[TUGAS YANG DIKERJAKAN]
a) Menurut kutipan bacaan, rumah siapa yang dituju Prass bersama pencerita setibanya di Blora?
b) Sajikan entri mulai dari baris yang memuat "This screenshot has width=1255, height=624." sampai dengan baris yang memuat "(x=26, y=72)" sebagai tabel Markdown berkolom No (nomor urut) dan Baris (isi baris), tanpa baris kosong. Jangan sertakan gambar.

[KUTIPAN BACAAN]
______

Tiket
menuju Blora, Jawa Tengah telah menyelip diantara genggaman tangan
kananku, siap untuk ditukarkan menjadi bangku empuk yang dapat dibawa
terbang. Alamak, langit tak sampai berganti kulit aku sudah tiba di
tujuan. Masih saja malam yang menyambutku di Blora, sekilas tampak tidak
ada bedanya dengan di Medan.
Prass, seorang
sahabat yang telah menunggu di Blora langsung membawaku ke sebuah rumah
yang menurut pengakuannya, tempat itu memiliki nilai sejarah yang
tinggi. Rumah itu adalah rumah kakeknya. Rumah tua bertingkat dua dengan
pagar berhias karatan menjadi bukti awal bahwa rumah ini memang punya
sejarah. Masuk ke dalam rumah, benda-benda mati warisan orde lama dan
orde baru terlihat kompak menyapaku dengan nyanyian bisunya. Semakin
terlihat tanda-tanda kesejarahan di sini. Tapi kemudian hatiku
berkata,"kalau hanya rumah tua dan benda-benda peninggalan orde lama
atau orde baru, di Medan juga masih mudah ditemukan, bukan sesuatu yang
luar biasa".

______

[Entri dari sebuah dataset]
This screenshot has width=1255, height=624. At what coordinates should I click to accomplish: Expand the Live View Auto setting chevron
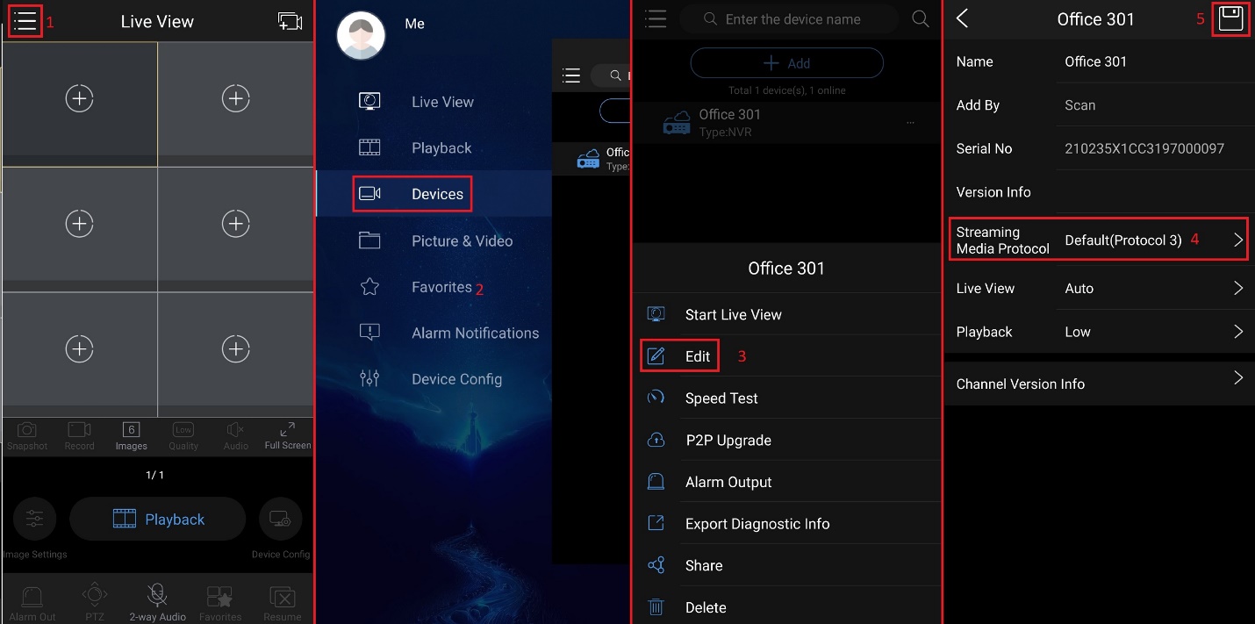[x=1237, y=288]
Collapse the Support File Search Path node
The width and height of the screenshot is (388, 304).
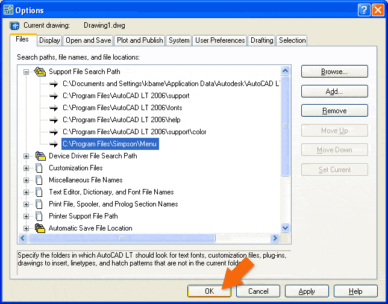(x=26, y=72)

______

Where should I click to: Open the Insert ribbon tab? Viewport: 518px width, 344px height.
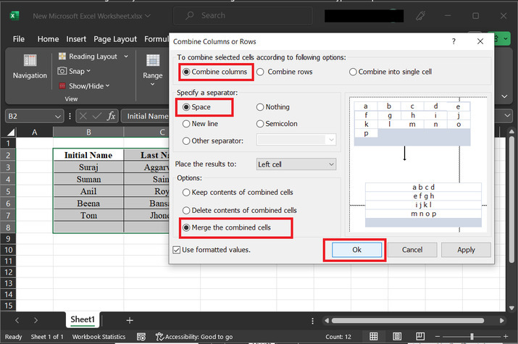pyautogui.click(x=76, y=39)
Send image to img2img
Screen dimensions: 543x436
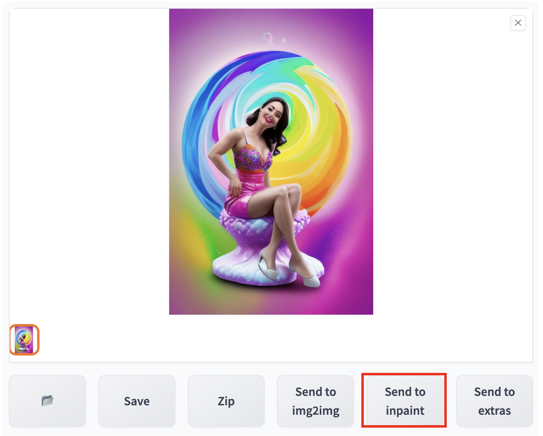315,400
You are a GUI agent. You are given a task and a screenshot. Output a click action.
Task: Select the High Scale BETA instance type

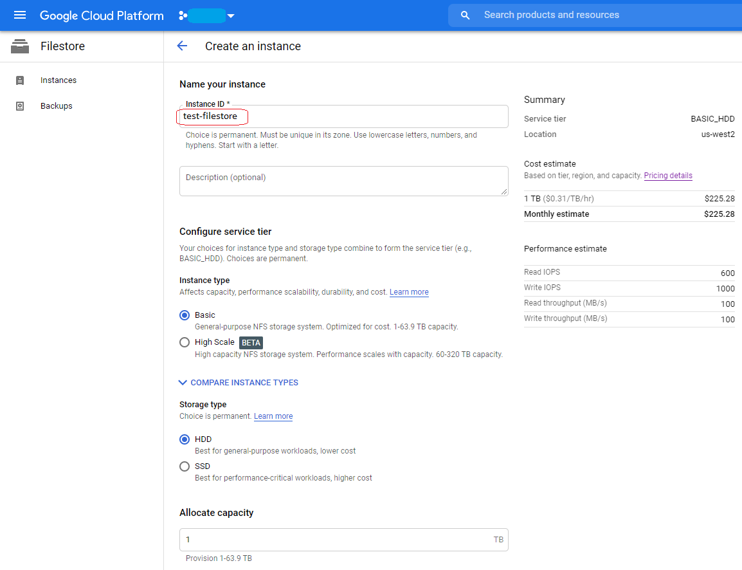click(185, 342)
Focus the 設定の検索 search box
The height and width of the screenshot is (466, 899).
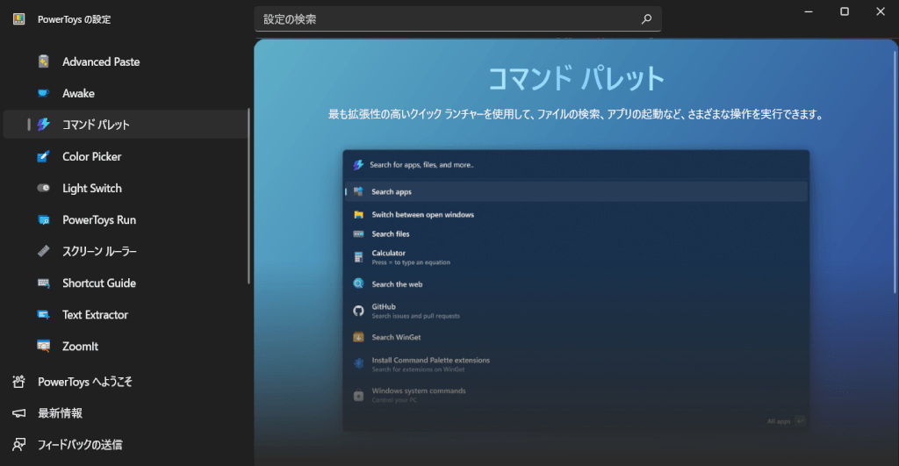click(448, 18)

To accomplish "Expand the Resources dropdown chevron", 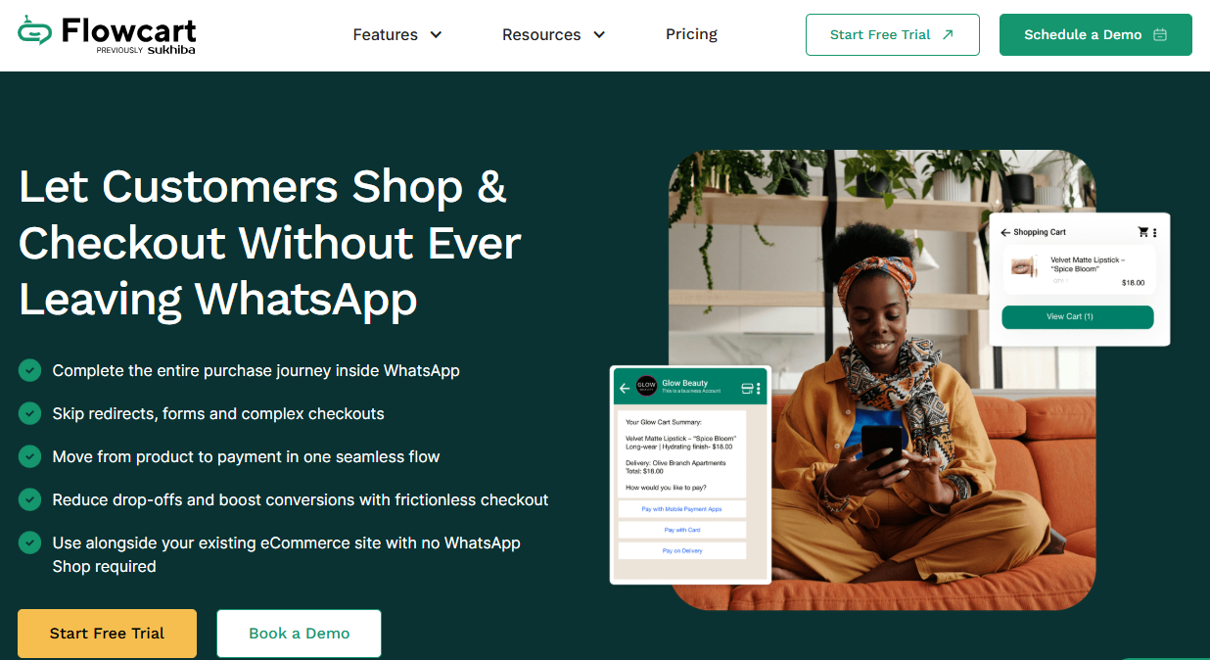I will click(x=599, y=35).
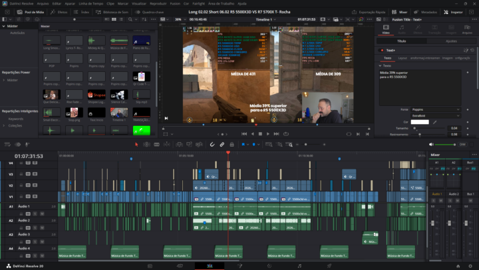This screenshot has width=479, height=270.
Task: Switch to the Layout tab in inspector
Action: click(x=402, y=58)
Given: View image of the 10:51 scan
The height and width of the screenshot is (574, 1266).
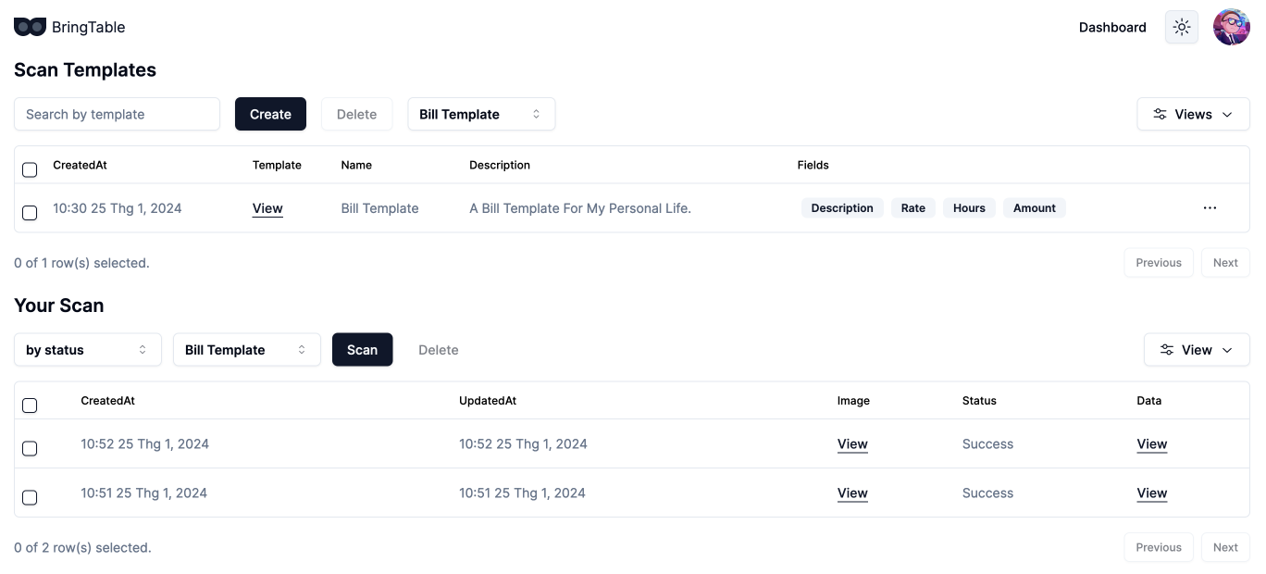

______

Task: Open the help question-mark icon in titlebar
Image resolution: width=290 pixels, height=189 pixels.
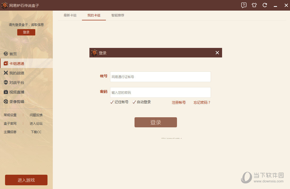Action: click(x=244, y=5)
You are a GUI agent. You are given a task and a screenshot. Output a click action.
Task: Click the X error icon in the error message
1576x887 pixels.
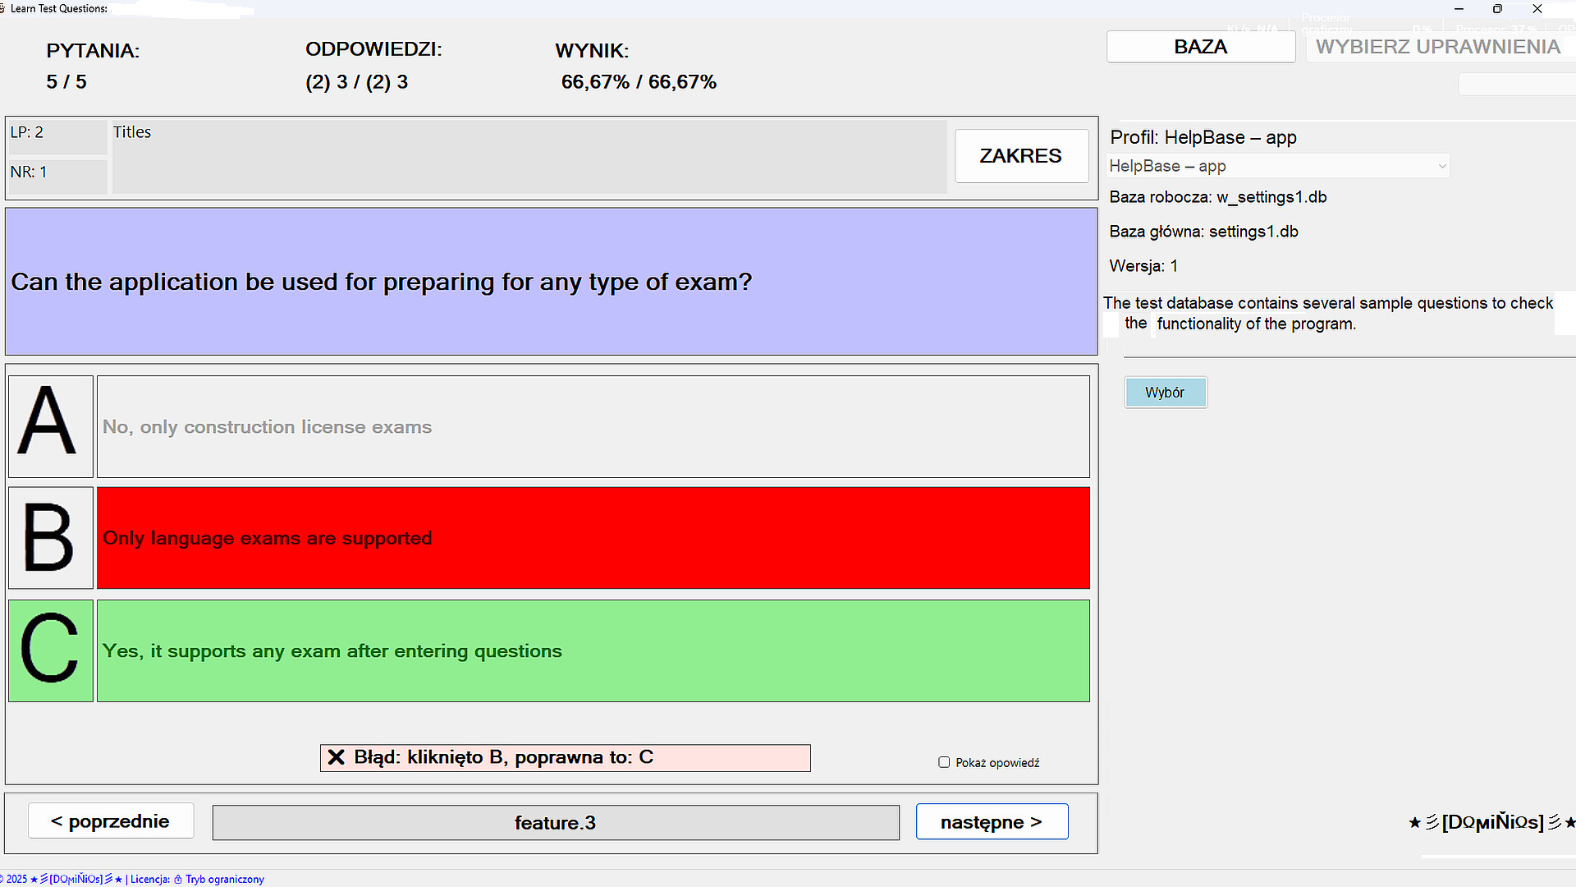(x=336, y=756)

______

[JAWABAN TUGAS]
a) Rumah kakek Prass.

b)
| No | Baris |
|---|---|
| 1 | This screenshot has width=1255, height=624. At what coordinates should I click to accomplish: Expand the Live View Auto setting chevron |
| 2 | [x=1237, y=288] |
| 3 | Collapse the Support File Search Path node |
| 4 | The width and height of the screenshot is (388, 304). |
| 5 | (x=26, y=72) |